Free Toquilla Straw Weaving Workshops Start April 20 — Here's How to Sign Up

The Workshops
Cuenca's Museo Municipal de la Paja Toquilla y el Sombrero — the municipal toquilla straw and hat museum — is opening up free hands-on workshops on the craft that Cuenca and the southern highlands are world-famous for. Four rounds of classes run from late April through mid-June, split between the museum itself and a second venue out in the parish of Ricaurte (source).

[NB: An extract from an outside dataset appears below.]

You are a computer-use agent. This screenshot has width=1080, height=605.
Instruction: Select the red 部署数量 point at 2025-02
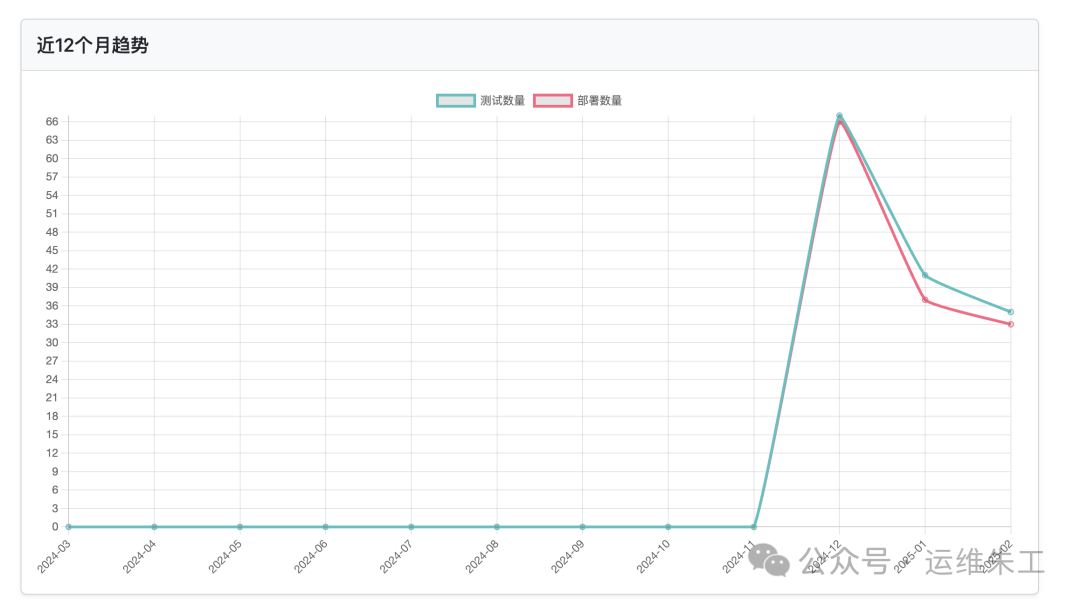coord(1010,324)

If you've ever looked at a fine Cuencano straw hat and wondered what actually goes into weaving one — this is the cheapest way to find out.
The Schedule
Four separate workshop rounds, each running about seven weeks:
Taller Básico – Opción 1
- Dates: "Del 20 de abril al 10 de junio de 2026"
- Times: "Lunes y miércoles, de 14:30 a 16:30"
- Venue: Museo Municipal de la Paja Toquilla y el Sombrero ("Rafael María Arizaga y Luis Cordero")
Taller Básico – Opción 2
- Dates: "Del 21 de abril al 16 de junio de 2026"
- Times: "Martes y viernes, de 14:30 a 16:30"
- Venue: Museo Municipal de la Paja Toquilla y el Sombrero
Taller Avanzado
- Dates: "Del 23 de abril al 13 de junio de 2026"
- Times: "Jueves de 14:30 a 16:30 y sábados de 10:00 a 12:00"
- Venue: Museo Municipal de la Paja Toquilla y el Sombrero
Taller Básico (Ricaurte)
- Dates: "Del 24 de abril al 19 de junio de 2026"
- Times: "Viernes de 14:30 a 16:30 y sábados de 10:00 a 12:00"
- Venue: "Casa Amiga del GAD Parroquial de Ricaurte"
How to Sign Up
The municipal notice confirms that "cupos serán limitados" — spots will be limited. To enroll, email:
That's the official contact on the announcement. No phone queues, no walk-ins — email is the channel.
A Quick Primer on Paja Toquilla
If you're new to Cuenca and you've been wondering why half the city seems to revolve around straw hats:
- The craft uses paja toquilla, a fiber from a palm native to Ecuador's coastal lowlands.
- The hats — what the rest of the world still stubbornly calls "Panama hats" — are actually woven in Ecuador, not Panama. Cuenca is one of the main production and finishing hubs.
- UNESCO inscribed toquilla straw weaving on the Representative List of the Intangible Cultural Heritage of Humanity in 2012.
- Top-grade hats can take months to weave and sell for thousands of dollars.
The Museo Municipal de la Paja Toquilla is worth visiting on its own. These workshops give you a reason to go back four days a week for two months.
What This Means for You
- Hands-on contact with a UNESCO-listed craft, run by the city. It doesn't get more Cuencano than this.
- Two venues, two schedules. If you live closer to Ricaurte than to El Centro, there's a Friday/Saturday option out there instead of the downtown weekday slots.
- Spots will go fast. With the announcement just published and capacity explicitly limited, expect the basic options to fill before the end of the week. Email early, not later.
- Bring patience. Weaving toquilla is slow, quiet work. If you've been looking for an excuse to do something with your hands that isn't a screen, this is it.